___ ОТРЫВОК ТЕКСТА ___

15 сентября появилась анонимная брошюра с очень вызывающим заглавием: «Обращение к общественному мнению по поводу смерти Луи-Анри-Жозефа Бурбона, принца Конде».
В ней баронесса открыто обвинялась в убийстве своего любовника. Кроме того, отдельные фразы брошюры намекали на то, что за ее спиной стоял сам король…
Эта брошюра вызвала широкий резонанс, и люди стали интересоваться, кто же такая эта госпожа де Фешер…
И вскоре все узнали, что собой представляла эта сомнительная особа.
Эта элегантная женщина, бывшая на тридцать два года моложе своего любовника, была англичанкой с довольно бурным прошлым и вела образ жизни отнюдь не послушницы монастыря.
Дочь рыбака с острова Уайт, Софи Дэйвз, так ее звали, в пятнадцать лет уехала в Лондон с намерением стать актрисой. После нескольких неудачных попыток и проб на сцене Ковент-Гардена она решила «посвятить себя свободной любви».
Герцог Бурбон встретился с ней в Лондоне в 1811 году, когда она, как говорили, «злоупотребляла чарами, дарованными ей Провидением»…
Следует сказать, что Его Высочество посещал не только салоны лондонской аристократии. «Каждый вечер, – пишет доктор Лебопен, – после ужина в скромном “Шоп Хаузе” он отправлялся в театр в те часы, когда билеты на спектакль стоили половину цены. По окончании представления он выходил из театра в компании одной-двух девок, с которыми отправлялся ужинать в какой-либо кабак, сочетая таким образом свое беспутное поведение со скаредностью».
С Софи Дэйвз Его Высочество познакомился в одном из домов свиданий на Пикадилли. Очарованный «ее нахальными голубыми глазами, пылким темпераментом и пристрастием к безделушкам», Луи Бурбон поселил девицу в своем лондонском доме.

___ ИСХОДНЫЕ ДАННЫЕ ___

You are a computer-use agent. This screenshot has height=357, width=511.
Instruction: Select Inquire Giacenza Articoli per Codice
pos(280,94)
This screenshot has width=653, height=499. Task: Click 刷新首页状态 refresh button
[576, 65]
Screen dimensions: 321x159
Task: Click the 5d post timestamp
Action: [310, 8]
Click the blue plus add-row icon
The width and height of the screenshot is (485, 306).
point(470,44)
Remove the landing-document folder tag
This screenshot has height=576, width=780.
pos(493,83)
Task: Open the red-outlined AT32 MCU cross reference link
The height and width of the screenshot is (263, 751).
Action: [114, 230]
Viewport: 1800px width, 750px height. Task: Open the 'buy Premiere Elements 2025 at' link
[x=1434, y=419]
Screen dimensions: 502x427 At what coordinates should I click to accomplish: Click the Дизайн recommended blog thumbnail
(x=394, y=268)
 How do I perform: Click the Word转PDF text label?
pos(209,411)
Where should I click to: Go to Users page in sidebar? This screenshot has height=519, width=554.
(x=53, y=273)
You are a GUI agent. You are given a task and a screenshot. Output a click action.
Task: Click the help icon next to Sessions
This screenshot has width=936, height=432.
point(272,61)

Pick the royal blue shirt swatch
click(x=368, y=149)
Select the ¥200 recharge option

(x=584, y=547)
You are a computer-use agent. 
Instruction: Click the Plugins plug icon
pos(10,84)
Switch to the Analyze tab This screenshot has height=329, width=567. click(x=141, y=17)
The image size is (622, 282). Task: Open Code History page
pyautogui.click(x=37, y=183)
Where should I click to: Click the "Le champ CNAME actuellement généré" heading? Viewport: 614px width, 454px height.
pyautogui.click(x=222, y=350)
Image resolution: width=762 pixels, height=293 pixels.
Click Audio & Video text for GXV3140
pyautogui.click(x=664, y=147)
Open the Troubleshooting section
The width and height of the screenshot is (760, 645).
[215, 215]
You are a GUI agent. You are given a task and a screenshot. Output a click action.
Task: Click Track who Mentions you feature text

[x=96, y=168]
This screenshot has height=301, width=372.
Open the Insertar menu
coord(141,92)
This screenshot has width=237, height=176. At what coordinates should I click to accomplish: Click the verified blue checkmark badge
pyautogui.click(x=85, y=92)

___

ЗАДАЧА:
Верны ли по тексту выше о госпоже де Фешер эти утверждения? На каждое ответьте «да» или «нет» и приведите точную цитату, которая это решает.
1. Софи Дэйвз была дочерью рыбака с острова Уайт.
2. Баронесса была на двадцать лет моложе своего любовника.
3. Герцог познакомился с Софи Дэйвз в одном из домов свиданий на Пикадилли.

РЕШЕНИЕ:
1. Да: «Дочь рыбака с острова Уайт, Софи Дэйвз, так ее звали».
2. Нет: «бывшая на тридцать два года моложе своего любовника».
3. Да: «С Софи Дэйвз Его Высочество познакомился в одном из домов свиданий на Пикадилли».